Optimization of Microbubble‐Based DNA Vaccination with Low‐Frequency Ultrasound for Enhanced Cancer Immunotherapy

Immunotherapy is an important cancer treatment strategy; nevertheless, the lack of robust immune cell infiltration in the tumor microenvironment remains a factor in limiting patient response rates. In vivo gene delivery protocols can amplify immune responses and sensitize tumors to immunotherapies, yet non-viral transfection methods often sacrifice transduction efficiency for improved safety tolerance. To improve transduction efficiency, a strategy employing low ultrasound transmission frequency-induced bubble oscillation is optimized to introduce plasmids into tumor cells.

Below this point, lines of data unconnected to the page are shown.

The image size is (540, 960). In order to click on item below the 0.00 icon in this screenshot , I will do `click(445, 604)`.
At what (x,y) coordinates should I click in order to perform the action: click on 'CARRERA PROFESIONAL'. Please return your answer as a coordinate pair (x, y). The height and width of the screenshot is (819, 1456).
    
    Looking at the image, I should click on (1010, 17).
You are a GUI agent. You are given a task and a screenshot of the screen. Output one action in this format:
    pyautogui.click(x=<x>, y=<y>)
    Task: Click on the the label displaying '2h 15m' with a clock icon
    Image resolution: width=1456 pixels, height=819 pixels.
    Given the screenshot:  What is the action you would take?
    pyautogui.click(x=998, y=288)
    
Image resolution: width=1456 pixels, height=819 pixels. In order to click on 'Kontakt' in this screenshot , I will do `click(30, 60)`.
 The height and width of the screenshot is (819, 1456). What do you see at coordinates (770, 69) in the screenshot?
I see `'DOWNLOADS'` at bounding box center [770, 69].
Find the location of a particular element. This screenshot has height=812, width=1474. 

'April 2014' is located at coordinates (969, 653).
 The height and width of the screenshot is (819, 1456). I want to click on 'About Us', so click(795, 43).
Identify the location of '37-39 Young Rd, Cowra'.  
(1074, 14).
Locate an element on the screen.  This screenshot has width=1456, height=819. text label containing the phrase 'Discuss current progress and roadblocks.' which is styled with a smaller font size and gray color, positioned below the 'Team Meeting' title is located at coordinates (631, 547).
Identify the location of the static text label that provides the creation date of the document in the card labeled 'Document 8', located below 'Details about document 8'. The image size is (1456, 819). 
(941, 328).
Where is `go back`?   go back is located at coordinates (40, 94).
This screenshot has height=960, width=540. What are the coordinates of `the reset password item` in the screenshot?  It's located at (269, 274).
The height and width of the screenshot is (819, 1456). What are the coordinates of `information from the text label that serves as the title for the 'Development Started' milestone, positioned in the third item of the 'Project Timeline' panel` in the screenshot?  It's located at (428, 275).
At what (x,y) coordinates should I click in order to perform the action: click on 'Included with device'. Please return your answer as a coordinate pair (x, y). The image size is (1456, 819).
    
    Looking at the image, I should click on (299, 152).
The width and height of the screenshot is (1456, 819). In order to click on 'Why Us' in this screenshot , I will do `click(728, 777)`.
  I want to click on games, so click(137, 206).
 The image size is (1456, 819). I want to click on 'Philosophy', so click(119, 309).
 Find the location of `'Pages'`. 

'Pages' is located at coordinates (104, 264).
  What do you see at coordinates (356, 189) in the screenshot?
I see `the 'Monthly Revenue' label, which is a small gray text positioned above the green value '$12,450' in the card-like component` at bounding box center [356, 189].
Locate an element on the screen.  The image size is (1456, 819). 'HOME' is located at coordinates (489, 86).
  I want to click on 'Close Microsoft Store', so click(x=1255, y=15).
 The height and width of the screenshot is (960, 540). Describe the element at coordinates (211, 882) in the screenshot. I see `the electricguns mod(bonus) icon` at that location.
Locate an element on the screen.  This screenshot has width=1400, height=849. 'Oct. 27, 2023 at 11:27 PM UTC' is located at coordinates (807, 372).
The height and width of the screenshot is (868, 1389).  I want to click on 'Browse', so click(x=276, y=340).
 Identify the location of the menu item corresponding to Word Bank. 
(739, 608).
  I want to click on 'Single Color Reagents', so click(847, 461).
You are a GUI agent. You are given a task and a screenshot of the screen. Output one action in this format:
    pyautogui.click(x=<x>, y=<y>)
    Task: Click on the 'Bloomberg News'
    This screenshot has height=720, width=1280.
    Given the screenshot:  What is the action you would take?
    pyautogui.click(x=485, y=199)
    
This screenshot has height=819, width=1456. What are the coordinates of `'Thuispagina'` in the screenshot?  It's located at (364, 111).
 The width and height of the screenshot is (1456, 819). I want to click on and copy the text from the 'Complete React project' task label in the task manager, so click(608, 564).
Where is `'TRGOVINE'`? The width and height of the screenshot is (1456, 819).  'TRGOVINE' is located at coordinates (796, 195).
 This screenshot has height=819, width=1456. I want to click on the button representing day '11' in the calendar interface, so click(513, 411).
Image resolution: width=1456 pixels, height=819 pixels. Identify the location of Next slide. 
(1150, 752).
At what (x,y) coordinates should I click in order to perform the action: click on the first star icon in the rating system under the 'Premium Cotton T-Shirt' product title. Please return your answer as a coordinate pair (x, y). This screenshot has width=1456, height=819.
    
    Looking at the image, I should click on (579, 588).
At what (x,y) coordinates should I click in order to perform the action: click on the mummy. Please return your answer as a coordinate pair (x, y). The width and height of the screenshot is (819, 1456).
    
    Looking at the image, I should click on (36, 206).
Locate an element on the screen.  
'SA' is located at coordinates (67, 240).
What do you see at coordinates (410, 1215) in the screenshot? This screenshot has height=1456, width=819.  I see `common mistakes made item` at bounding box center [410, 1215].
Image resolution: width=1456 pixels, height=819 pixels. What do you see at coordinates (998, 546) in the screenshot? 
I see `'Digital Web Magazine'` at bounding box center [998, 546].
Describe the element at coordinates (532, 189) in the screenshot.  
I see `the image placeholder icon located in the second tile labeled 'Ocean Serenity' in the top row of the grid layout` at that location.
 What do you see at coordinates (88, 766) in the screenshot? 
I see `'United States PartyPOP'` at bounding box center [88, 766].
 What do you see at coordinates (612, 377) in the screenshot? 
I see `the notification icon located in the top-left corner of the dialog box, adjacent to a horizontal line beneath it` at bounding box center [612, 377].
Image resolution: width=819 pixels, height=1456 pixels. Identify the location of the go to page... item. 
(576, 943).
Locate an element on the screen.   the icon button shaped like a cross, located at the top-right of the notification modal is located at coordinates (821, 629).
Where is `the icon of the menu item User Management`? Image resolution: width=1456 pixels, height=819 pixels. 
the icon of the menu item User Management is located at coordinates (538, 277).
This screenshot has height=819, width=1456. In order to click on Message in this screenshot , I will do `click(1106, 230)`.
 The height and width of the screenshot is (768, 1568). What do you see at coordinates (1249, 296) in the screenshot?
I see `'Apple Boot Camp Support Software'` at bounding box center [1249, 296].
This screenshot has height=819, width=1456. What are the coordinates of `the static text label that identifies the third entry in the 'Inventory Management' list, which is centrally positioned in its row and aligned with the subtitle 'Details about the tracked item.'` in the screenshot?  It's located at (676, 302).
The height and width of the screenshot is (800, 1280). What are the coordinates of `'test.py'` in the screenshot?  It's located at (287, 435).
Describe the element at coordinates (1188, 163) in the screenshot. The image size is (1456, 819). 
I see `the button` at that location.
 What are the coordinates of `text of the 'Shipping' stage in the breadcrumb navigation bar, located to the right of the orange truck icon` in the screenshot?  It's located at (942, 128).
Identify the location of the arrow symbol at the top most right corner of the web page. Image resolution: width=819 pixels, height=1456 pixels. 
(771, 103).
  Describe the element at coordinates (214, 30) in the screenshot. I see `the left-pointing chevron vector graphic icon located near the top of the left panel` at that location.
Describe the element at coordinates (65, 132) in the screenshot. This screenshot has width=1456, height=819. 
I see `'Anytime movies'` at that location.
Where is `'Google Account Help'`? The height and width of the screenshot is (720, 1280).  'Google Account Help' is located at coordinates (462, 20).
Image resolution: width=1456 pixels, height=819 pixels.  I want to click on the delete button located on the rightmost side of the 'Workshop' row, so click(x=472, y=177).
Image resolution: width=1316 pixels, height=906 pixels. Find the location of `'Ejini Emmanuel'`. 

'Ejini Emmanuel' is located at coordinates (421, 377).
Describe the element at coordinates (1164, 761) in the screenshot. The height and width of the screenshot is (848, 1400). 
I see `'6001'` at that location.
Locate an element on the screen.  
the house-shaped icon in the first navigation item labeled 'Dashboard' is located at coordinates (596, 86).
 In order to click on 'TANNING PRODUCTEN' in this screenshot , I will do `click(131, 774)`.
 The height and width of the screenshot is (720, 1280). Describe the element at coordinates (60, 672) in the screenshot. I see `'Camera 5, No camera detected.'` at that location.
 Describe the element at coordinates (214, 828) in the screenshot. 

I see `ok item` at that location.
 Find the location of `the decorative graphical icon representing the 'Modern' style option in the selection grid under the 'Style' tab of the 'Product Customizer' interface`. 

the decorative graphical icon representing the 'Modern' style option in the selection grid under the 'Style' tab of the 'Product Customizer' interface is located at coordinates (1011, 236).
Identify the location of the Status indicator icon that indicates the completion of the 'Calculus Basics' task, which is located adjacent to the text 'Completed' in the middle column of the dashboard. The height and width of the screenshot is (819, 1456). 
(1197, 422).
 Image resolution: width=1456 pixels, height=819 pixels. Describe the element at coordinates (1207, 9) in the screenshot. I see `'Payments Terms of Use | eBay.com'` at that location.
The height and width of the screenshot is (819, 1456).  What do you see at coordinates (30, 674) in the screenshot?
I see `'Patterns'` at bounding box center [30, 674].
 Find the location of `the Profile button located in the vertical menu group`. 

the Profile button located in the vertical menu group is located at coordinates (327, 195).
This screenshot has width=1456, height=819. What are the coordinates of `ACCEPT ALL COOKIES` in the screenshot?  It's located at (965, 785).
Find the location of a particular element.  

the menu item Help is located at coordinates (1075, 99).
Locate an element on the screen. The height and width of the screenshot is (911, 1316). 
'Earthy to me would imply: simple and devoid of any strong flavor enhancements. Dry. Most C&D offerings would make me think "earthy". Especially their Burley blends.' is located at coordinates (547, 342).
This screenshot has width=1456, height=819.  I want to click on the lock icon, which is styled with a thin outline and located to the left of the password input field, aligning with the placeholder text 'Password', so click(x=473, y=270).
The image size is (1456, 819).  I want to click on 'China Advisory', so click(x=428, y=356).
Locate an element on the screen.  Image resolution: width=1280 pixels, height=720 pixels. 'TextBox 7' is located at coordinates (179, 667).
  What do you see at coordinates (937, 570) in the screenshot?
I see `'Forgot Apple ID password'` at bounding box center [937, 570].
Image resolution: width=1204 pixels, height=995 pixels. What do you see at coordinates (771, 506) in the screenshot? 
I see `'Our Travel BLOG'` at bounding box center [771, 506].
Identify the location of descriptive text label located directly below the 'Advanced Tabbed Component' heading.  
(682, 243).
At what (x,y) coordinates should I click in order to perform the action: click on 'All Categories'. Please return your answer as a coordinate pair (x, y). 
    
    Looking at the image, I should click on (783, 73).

Differential centrifugation isolated size-specific microbubbles (MBs). The diameter of the small MB population is 1.27 ± 0.89 µm and that of the larger population is 4.23 ± 2.27 µm. Upon in vitro insonation with the larger MB population, 29.7% of cancer cells are transfected with DNA plasmids, higher than that with smaller MBs (18.9%, P <0.05) or positive control treatments with a commercial transfection reagent (12%, P < 0.01). After 48 h, gene expression increases more than twofold in tumors treated with large, as compared with small, MBs. Furthermore, the immune response, including tumor infiltration of CD8+ T cells and F4/80+ macrophages, is enhanced. It is believed that this safe and efficacious method can improve preclinical procedures and outcomes for DNA vaccines in cancer immunotherapy in the future.